Exercise data START

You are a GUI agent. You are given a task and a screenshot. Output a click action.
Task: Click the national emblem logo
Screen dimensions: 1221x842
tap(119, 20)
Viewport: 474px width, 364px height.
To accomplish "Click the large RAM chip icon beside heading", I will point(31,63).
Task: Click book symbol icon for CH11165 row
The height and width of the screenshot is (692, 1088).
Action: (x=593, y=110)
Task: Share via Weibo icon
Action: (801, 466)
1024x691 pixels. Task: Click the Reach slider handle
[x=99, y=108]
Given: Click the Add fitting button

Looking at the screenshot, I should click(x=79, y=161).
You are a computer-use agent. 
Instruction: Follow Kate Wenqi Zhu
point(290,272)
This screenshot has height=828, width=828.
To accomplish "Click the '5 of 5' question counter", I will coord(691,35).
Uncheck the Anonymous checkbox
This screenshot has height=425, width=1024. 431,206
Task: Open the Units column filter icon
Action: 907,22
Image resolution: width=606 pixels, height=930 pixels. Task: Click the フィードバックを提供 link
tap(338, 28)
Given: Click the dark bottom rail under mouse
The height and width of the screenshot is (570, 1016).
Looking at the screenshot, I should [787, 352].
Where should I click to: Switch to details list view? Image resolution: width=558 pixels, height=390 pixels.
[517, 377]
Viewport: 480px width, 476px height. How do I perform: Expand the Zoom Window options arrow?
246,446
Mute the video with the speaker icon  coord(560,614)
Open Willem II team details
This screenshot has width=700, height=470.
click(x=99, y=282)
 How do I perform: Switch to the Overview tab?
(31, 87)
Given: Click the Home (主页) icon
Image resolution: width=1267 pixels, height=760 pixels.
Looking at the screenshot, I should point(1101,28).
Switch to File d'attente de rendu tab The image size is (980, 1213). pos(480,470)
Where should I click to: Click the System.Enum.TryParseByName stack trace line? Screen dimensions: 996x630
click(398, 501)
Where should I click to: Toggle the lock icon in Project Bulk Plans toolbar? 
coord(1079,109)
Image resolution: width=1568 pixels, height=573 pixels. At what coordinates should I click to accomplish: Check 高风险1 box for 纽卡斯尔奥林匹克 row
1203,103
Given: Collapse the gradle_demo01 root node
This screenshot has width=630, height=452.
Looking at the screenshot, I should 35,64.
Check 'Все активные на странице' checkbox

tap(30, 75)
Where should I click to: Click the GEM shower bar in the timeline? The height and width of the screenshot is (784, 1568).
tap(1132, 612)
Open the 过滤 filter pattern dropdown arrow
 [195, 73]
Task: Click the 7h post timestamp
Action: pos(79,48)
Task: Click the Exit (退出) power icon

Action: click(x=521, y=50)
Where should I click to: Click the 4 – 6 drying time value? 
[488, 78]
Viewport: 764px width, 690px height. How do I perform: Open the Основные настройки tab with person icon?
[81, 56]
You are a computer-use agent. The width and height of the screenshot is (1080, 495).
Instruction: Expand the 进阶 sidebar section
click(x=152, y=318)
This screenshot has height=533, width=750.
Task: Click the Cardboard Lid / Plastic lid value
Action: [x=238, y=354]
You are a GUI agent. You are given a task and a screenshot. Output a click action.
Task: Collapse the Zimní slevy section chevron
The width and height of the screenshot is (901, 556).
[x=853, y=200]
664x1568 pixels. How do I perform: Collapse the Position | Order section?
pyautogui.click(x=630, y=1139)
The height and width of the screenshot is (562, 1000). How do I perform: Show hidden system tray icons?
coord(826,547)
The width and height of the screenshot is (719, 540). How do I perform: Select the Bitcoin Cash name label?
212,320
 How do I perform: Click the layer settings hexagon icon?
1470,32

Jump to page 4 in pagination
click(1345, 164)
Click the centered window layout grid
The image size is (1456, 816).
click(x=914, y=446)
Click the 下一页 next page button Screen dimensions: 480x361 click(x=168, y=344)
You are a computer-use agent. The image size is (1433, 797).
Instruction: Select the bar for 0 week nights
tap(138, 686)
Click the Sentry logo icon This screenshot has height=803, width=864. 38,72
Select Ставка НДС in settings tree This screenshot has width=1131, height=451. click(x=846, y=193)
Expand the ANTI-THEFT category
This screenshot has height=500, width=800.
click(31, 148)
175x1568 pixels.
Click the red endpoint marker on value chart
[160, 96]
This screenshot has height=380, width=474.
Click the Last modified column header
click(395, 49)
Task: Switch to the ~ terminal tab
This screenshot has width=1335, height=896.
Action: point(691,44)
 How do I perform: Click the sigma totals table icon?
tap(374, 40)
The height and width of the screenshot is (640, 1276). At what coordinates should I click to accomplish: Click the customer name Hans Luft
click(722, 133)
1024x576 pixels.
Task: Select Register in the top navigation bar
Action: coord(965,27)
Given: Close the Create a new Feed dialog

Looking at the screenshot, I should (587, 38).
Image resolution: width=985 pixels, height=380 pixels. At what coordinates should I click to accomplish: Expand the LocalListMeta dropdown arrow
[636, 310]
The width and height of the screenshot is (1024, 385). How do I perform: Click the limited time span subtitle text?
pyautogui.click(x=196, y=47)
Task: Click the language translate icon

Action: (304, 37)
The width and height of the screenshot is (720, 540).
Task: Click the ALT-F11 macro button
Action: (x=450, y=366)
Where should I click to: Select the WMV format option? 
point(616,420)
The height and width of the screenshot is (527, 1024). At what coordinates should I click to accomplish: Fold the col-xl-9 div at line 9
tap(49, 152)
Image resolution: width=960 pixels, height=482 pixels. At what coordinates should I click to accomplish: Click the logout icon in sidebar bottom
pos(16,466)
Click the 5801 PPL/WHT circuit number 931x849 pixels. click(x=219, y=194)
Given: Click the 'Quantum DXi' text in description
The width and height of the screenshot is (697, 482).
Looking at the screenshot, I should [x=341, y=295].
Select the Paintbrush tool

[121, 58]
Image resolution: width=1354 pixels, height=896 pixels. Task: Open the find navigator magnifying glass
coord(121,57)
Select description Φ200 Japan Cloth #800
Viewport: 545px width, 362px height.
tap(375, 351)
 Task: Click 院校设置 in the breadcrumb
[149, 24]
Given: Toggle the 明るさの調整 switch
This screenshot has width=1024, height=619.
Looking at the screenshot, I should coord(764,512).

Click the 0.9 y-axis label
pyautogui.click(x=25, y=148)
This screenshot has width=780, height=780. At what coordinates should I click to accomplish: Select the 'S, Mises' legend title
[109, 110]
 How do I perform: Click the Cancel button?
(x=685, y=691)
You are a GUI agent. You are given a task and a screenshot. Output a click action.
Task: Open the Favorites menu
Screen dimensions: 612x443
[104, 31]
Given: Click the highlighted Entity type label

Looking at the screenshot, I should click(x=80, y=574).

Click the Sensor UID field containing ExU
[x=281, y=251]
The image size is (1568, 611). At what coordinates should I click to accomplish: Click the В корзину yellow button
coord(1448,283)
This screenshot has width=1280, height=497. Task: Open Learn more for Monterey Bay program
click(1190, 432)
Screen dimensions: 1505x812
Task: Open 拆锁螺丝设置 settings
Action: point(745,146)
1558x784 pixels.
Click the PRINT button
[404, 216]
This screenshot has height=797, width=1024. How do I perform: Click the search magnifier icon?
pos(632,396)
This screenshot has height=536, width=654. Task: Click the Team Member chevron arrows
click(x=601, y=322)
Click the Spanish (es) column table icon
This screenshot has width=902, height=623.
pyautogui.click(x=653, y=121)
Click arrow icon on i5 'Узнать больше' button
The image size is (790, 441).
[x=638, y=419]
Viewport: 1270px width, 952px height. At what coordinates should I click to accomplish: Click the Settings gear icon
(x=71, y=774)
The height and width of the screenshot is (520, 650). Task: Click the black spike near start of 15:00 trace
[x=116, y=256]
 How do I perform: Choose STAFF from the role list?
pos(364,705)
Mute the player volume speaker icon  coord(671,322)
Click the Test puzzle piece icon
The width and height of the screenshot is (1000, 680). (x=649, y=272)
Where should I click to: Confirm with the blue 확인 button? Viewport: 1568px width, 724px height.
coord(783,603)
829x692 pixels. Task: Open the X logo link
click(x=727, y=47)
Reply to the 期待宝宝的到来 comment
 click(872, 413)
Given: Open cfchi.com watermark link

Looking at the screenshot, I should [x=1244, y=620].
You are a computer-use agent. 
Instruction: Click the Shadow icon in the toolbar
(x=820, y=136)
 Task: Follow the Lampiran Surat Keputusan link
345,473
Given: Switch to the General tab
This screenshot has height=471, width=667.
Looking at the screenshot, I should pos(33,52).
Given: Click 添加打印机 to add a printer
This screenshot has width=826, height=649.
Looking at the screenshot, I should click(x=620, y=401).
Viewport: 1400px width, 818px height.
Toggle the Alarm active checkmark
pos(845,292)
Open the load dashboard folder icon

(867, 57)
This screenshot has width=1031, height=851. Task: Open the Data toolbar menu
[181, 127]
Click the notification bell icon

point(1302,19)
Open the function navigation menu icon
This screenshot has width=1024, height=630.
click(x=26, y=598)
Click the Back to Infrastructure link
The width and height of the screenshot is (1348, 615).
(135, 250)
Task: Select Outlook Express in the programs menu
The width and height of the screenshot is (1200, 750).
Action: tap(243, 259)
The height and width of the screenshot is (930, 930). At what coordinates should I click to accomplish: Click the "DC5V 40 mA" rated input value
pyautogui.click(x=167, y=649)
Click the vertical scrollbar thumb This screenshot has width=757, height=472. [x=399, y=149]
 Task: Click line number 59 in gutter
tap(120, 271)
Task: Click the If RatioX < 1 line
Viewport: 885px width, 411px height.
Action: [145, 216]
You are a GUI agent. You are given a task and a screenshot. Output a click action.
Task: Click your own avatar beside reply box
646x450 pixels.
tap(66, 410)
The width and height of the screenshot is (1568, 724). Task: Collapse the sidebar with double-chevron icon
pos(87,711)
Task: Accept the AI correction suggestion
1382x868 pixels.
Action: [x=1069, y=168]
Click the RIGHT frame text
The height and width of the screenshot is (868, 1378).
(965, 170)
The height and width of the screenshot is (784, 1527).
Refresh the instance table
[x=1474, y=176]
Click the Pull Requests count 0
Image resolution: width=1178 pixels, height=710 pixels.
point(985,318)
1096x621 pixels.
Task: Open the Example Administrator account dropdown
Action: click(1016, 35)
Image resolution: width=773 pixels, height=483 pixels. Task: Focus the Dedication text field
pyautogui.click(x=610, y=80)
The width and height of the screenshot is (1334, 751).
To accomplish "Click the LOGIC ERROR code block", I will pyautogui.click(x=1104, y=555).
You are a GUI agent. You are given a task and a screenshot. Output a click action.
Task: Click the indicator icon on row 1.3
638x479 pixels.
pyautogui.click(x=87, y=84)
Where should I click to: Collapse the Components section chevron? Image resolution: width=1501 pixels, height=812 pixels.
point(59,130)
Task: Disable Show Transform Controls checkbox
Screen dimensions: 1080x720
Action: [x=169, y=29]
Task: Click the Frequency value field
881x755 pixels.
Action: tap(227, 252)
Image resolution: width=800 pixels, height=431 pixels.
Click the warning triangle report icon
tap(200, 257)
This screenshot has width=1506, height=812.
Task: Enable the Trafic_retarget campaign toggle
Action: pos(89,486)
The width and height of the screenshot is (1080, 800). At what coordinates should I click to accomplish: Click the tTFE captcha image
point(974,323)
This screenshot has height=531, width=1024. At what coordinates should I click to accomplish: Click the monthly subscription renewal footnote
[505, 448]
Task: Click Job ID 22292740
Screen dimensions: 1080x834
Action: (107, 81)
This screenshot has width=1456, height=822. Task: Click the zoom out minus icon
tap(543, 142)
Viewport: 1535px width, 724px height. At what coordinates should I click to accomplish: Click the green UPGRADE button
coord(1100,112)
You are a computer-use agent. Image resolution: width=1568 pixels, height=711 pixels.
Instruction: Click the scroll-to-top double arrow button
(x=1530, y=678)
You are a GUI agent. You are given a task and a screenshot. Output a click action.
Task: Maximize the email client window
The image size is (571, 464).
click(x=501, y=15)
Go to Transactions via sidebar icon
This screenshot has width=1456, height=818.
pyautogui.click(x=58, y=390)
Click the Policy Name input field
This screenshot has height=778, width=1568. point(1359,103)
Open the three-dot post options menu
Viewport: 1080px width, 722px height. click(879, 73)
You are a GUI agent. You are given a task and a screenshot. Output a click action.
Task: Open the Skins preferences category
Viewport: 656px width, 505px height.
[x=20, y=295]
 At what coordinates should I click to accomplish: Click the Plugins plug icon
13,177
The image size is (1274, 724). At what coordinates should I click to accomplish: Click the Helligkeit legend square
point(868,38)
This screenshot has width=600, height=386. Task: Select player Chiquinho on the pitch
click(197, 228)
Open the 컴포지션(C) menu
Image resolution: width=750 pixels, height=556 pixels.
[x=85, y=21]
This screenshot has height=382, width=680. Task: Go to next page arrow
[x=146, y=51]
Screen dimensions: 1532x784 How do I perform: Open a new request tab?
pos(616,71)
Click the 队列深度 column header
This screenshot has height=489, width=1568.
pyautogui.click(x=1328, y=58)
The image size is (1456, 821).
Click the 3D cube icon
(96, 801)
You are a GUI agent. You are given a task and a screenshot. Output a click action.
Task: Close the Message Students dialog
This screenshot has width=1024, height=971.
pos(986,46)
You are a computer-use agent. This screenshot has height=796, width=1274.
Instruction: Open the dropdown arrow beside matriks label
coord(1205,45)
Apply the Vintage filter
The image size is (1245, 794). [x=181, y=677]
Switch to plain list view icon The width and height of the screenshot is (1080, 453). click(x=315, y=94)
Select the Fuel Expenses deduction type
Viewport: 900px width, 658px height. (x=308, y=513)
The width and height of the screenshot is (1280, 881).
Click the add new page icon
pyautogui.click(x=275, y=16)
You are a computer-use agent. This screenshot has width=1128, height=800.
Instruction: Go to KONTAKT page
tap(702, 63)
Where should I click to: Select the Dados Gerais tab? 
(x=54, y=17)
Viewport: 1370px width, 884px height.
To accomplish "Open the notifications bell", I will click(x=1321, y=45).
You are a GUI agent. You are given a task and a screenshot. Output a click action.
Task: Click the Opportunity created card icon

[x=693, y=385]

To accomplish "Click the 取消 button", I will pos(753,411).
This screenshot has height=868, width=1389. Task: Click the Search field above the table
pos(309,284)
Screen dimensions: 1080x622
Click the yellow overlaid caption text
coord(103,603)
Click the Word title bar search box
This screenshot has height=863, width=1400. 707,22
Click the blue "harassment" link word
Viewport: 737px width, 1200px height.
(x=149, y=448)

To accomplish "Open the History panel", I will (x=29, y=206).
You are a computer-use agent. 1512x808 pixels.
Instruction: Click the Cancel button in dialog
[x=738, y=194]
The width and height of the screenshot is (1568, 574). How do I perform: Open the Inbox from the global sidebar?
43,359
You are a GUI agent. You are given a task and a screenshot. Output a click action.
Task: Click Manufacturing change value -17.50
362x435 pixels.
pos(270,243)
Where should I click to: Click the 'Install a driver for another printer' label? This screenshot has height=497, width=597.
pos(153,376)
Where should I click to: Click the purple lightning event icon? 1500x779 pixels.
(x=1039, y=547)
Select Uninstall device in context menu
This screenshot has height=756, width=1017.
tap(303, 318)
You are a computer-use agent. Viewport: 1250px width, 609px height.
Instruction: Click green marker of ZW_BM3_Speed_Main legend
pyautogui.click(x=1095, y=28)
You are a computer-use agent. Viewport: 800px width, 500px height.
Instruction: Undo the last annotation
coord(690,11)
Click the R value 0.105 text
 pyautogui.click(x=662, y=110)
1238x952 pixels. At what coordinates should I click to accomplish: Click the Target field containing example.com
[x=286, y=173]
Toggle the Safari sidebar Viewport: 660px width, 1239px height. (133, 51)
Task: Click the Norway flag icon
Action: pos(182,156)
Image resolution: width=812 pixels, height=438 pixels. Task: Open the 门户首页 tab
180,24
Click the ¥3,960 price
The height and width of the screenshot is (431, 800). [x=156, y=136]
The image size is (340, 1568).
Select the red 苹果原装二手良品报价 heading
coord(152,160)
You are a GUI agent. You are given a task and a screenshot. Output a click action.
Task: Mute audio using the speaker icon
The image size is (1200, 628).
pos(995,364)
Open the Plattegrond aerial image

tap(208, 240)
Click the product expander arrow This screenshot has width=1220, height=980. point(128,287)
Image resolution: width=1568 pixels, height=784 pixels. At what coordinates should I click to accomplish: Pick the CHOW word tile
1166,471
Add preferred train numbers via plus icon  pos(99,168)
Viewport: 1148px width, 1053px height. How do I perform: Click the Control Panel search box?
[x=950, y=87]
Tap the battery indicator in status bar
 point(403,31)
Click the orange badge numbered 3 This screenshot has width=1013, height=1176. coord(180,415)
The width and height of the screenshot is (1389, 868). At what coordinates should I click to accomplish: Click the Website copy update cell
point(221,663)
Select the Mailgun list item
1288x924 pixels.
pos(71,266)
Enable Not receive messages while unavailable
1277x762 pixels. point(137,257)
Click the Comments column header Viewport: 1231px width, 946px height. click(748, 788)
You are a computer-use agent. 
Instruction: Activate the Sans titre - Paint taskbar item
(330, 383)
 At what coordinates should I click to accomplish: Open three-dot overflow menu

Exercise data END

Activity. Given the data above, which lines hold the string "description"? Return them.

Written response.
Given: Click the 'Quantum DXi' text in description
Select description Φ200 Japan Cloth #800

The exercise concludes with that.